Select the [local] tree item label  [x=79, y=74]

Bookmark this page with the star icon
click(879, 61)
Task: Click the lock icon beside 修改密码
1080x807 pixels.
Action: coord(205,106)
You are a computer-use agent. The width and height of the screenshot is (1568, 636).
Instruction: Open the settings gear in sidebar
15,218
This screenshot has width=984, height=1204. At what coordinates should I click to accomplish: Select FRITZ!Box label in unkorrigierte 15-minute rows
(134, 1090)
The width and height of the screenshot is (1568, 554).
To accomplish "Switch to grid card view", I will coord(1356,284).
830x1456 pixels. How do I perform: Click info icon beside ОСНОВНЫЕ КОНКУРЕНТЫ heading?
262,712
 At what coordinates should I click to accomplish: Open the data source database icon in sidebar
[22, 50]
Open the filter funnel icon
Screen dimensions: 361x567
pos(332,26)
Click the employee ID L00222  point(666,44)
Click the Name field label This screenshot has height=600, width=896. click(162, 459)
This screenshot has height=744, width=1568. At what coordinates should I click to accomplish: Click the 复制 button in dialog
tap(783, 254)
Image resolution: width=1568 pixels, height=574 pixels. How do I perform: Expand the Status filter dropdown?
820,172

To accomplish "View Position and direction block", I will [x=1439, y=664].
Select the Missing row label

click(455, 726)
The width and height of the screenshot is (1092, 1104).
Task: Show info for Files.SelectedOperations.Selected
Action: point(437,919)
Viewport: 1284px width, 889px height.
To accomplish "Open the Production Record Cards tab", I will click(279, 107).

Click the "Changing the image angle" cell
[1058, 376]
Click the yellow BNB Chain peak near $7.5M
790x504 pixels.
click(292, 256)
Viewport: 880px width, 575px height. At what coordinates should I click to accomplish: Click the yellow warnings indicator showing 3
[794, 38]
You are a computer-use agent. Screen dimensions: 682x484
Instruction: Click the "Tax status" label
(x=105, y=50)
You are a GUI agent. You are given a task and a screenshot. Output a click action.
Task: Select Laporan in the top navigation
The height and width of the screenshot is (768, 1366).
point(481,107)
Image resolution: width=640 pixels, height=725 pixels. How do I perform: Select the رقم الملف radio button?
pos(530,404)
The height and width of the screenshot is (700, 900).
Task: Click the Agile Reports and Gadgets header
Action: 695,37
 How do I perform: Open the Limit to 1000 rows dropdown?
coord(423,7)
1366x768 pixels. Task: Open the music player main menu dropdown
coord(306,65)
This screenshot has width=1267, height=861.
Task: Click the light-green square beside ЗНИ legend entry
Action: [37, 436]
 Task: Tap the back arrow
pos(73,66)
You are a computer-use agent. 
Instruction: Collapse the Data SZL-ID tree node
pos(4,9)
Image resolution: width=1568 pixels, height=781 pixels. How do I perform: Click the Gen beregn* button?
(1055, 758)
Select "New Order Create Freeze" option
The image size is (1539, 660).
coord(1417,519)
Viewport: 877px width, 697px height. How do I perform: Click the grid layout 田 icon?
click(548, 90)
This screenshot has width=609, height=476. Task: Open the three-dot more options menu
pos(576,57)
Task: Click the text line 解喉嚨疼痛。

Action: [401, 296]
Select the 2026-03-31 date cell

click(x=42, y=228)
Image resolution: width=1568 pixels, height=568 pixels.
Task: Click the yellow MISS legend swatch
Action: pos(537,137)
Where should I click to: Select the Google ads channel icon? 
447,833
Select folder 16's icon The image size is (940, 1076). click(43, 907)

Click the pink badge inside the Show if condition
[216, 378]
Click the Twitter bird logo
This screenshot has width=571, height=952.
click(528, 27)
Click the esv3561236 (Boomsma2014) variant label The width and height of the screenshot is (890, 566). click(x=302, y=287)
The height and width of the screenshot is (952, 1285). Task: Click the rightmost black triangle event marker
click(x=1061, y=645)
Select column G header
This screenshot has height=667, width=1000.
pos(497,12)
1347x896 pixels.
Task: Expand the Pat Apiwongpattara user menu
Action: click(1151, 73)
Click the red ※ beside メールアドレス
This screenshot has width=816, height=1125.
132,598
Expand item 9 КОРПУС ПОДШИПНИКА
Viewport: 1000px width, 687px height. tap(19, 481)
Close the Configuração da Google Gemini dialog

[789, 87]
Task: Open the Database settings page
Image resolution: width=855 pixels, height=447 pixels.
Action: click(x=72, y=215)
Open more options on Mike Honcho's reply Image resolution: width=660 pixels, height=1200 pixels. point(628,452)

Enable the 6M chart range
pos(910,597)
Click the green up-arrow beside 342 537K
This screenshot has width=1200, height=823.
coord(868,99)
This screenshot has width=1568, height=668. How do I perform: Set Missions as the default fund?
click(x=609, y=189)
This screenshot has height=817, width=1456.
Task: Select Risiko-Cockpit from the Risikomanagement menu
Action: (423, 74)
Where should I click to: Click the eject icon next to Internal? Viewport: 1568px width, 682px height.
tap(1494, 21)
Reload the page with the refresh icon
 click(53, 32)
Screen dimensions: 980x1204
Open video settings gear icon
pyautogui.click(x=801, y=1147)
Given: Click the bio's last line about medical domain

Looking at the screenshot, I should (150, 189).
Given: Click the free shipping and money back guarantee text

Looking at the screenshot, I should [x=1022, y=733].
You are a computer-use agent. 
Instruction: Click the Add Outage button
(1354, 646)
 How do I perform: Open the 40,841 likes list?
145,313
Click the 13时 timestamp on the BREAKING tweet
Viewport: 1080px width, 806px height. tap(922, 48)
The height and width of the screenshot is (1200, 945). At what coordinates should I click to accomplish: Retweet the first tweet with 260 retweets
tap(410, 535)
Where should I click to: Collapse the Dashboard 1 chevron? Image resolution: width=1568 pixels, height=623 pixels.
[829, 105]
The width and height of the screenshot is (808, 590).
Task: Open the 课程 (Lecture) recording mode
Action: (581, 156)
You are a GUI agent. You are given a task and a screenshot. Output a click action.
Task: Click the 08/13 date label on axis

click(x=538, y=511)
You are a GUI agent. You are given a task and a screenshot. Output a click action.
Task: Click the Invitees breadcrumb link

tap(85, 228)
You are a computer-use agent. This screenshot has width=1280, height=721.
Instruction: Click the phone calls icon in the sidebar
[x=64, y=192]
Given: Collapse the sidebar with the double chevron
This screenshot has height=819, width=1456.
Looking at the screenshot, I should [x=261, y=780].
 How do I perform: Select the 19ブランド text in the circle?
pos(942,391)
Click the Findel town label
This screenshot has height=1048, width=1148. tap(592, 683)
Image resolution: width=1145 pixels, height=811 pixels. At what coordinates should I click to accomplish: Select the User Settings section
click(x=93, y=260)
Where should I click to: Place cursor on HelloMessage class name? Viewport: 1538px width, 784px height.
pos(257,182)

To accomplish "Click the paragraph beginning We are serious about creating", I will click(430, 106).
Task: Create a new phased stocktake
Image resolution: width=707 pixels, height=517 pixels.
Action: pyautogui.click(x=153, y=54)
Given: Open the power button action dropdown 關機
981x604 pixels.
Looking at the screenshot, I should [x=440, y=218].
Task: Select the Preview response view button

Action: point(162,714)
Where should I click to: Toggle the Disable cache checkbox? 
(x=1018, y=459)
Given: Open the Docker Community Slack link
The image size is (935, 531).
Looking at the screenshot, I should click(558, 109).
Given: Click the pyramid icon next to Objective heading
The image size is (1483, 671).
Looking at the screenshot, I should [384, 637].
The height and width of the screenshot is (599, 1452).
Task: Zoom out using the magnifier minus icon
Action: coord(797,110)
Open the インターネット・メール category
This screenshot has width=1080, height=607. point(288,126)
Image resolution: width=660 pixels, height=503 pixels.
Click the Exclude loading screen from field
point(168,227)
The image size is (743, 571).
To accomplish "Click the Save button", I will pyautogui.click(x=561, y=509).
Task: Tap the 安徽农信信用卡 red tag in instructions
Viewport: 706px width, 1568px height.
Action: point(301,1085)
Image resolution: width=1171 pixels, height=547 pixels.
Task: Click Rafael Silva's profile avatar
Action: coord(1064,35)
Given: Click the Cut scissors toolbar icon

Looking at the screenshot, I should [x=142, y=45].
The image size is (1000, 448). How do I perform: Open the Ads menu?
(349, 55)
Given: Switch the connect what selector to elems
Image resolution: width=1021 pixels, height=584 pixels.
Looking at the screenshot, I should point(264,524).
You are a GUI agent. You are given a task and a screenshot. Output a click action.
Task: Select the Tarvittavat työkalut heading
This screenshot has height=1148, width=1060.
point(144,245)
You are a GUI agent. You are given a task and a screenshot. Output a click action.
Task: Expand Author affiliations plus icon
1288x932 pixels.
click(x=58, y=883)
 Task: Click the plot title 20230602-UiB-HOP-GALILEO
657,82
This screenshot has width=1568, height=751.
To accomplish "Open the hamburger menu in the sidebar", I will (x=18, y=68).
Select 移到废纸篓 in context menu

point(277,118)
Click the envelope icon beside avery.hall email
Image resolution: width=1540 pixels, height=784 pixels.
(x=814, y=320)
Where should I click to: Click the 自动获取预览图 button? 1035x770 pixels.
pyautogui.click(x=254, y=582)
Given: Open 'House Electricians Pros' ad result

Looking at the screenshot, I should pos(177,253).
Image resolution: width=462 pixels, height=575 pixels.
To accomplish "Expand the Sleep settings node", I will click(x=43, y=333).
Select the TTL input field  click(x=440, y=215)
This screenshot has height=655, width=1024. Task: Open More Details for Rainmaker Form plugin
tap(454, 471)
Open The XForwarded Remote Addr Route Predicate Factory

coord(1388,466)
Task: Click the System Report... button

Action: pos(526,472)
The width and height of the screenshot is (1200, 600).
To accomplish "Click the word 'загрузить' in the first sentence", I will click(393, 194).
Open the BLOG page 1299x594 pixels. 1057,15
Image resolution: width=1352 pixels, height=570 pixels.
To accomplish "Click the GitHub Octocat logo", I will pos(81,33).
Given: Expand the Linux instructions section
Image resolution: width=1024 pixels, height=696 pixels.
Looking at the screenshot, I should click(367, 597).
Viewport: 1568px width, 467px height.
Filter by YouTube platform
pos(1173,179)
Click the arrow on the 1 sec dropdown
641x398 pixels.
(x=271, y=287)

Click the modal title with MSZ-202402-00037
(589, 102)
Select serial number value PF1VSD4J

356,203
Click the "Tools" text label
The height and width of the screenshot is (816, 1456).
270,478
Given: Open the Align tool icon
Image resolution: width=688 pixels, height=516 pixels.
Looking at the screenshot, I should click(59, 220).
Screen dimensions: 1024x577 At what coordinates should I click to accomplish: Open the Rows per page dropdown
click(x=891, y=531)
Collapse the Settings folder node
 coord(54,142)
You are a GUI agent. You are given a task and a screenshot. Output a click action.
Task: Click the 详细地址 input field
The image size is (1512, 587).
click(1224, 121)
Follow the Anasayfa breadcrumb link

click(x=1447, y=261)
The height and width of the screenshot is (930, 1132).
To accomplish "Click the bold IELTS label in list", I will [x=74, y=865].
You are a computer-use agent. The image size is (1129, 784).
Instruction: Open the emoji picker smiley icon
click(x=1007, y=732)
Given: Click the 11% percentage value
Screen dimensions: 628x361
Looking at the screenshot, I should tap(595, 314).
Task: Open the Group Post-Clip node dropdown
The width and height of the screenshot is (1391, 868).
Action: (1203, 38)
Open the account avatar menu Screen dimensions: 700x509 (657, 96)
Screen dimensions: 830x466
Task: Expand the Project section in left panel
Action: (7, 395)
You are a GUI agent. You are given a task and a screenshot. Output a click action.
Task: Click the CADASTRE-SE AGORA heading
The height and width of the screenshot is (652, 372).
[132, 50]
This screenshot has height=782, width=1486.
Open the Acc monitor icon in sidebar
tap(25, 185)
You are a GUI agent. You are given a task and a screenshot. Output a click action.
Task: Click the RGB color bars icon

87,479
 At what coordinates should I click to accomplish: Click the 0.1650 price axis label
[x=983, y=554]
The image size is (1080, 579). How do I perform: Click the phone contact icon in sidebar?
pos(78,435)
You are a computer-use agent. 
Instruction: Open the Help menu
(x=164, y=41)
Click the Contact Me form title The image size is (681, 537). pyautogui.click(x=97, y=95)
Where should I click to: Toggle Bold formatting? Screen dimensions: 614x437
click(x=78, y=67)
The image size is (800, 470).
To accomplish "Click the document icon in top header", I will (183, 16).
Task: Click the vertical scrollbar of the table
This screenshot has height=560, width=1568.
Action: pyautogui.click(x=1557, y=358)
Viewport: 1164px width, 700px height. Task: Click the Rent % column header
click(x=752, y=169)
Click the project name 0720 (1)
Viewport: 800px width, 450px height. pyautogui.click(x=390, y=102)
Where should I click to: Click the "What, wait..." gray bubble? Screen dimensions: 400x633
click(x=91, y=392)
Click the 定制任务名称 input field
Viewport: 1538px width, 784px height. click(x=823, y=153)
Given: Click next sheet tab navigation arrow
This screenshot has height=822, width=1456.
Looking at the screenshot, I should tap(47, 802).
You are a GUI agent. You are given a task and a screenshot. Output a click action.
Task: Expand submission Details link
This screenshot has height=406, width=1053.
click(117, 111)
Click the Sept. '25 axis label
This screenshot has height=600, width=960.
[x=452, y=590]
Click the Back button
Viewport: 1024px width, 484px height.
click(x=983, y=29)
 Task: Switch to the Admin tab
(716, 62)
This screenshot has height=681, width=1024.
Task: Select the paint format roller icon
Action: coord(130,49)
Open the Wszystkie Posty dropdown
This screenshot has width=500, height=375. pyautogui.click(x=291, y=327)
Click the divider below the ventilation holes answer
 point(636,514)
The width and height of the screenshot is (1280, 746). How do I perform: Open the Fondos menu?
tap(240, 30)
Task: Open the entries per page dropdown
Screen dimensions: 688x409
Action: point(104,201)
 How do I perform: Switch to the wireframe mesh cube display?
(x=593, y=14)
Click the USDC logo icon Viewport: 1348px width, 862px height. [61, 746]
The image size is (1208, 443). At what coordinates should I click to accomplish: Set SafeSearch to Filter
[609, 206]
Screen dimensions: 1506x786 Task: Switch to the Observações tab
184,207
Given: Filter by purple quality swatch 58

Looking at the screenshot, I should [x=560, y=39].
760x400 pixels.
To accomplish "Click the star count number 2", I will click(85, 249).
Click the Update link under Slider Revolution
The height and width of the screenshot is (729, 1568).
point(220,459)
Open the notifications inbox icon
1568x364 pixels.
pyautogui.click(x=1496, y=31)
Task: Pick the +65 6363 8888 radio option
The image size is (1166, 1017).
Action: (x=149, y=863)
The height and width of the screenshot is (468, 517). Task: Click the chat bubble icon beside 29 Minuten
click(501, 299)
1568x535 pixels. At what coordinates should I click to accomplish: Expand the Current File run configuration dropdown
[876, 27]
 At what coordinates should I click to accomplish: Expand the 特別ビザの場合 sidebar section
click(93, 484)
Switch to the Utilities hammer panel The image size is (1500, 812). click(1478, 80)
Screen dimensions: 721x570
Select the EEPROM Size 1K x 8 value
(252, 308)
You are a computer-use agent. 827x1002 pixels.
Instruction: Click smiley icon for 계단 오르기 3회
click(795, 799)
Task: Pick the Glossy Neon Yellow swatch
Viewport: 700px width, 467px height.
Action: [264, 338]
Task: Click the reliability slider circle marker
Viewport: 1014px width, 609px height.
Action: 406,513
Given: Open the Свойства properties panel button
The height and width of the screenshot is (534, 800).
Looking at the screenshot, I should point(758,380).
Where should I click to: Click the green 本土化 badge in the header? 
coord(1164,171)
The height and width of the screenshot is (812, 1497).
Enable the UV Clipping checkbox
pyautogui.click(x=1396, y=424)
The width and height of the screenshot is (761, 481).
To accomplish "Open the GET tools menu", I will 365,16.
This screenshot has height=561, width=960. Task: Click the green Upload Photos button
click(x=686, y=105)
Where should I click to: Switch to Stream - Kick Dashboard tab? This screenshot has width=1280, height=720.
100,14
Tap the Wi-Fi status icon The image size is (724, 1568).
-----
**THE PROBLEM:**
Collect every line above that contains the word "navigation".

**SOLVED PROBLEM:**
Task: Select Laporan in the top navigation
Given: Click next sheet tab navigation arrow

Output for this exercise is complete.